----- Input for this task -----

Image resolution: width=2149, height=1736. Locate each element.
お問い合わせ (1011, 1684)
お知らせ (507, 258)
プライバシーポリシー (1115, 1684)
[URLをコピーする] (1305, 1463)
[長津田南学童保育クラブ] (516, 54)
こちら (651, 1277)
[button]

-----

■ **Work required**:
Without omission, return all of the records exactly as given.

■ **Finished task**:
Image resolution: width=2149, height=1736. Locate each element.
お問い合わせ (1011, 1684)
お知らせ (507, 258)
プライバシーポリシー (1115, 1684)
[URLをコピーする] (1305, 1463)
[長津田南学童保育クラブ] (516, 54)
こちら (651, 1277)
[button]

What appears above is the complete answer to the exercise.